(Saved data entries)
════
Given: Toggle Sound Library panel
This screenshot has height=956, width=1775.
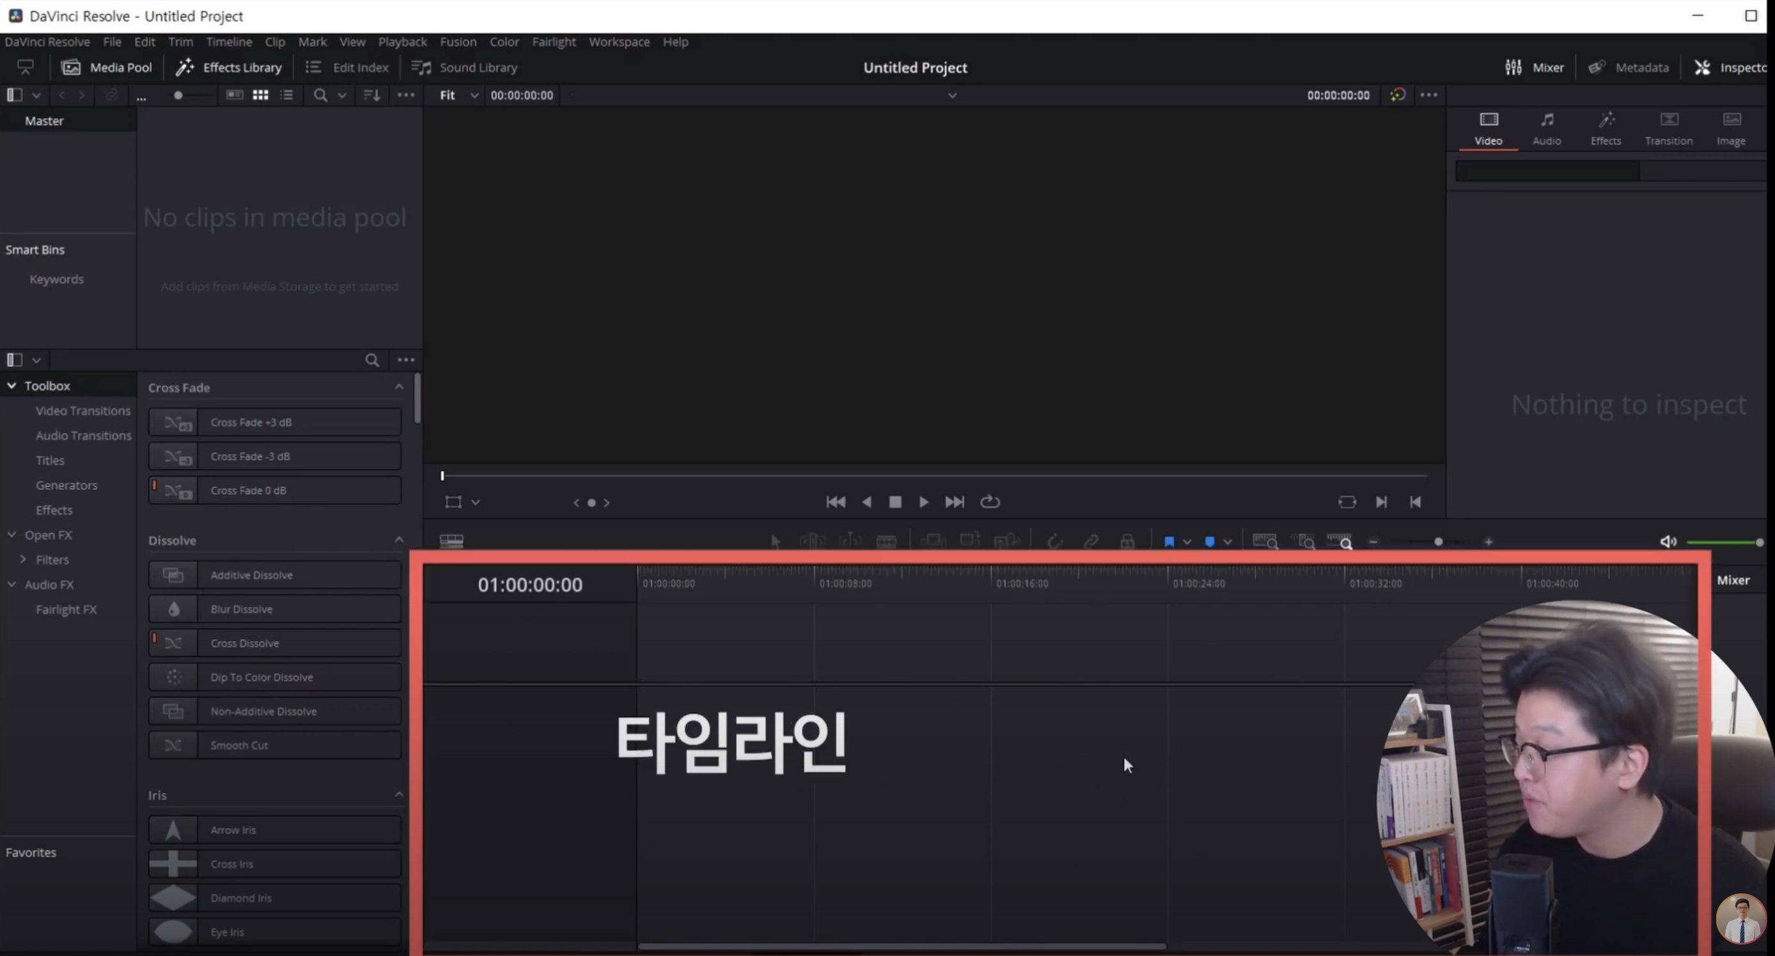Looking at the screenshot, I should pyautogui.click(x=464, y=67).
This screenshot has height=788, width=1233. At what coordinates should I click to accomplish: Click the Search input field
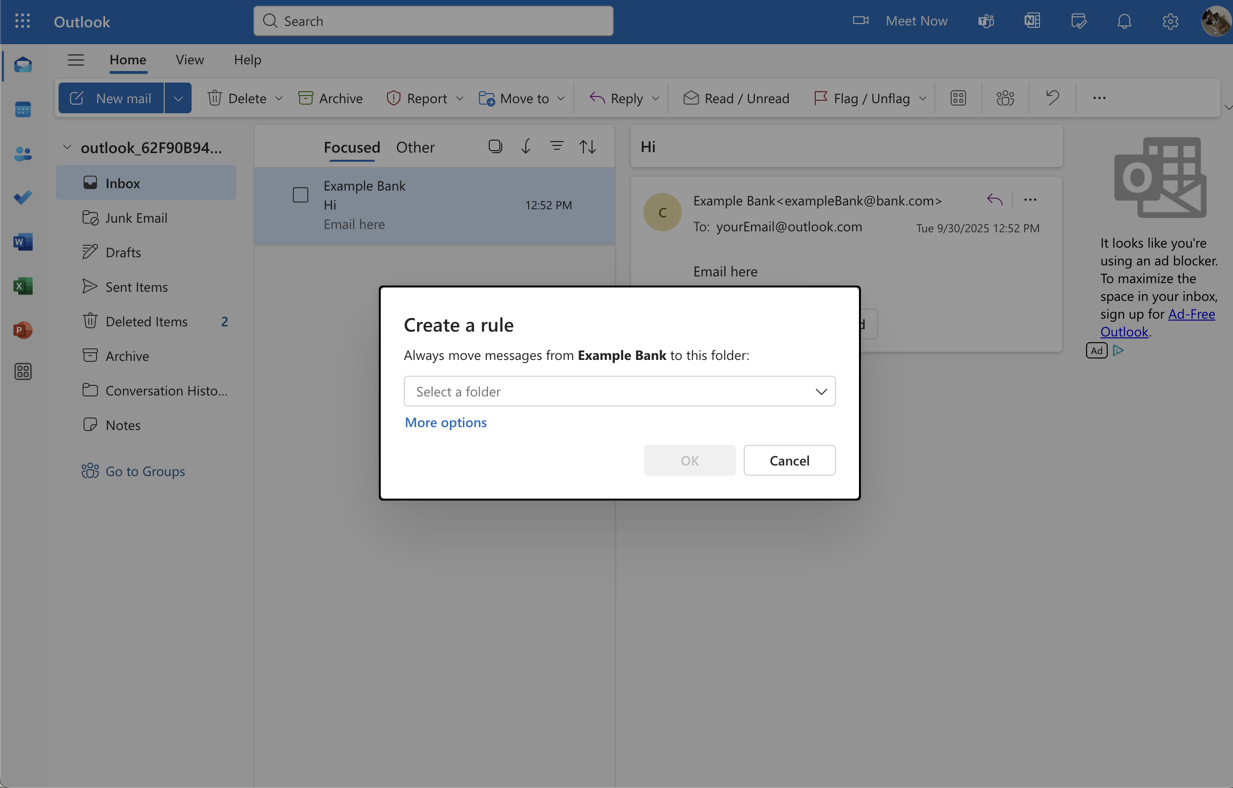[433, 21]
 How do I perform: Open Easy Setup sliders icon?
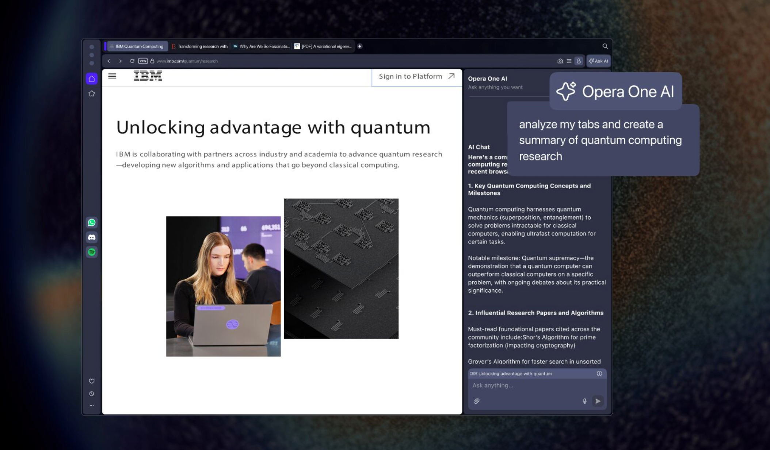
════
▸ Task instructions: What is wanted is a word-for-word restatement of the entries, without their images.

▸ Result for this exercise:
Given: Toggle Sound Library panel
This screenshot has height=956, width=1775.
Looking at the screenshot, I should pyautogui.click(x=464, y=67).
This screenshot has height=788, width=1233. At what coordinates should I click to accomplish: Click the Search input field
[433, 21]
 How do I perform: Open Easy Setup sliders icon?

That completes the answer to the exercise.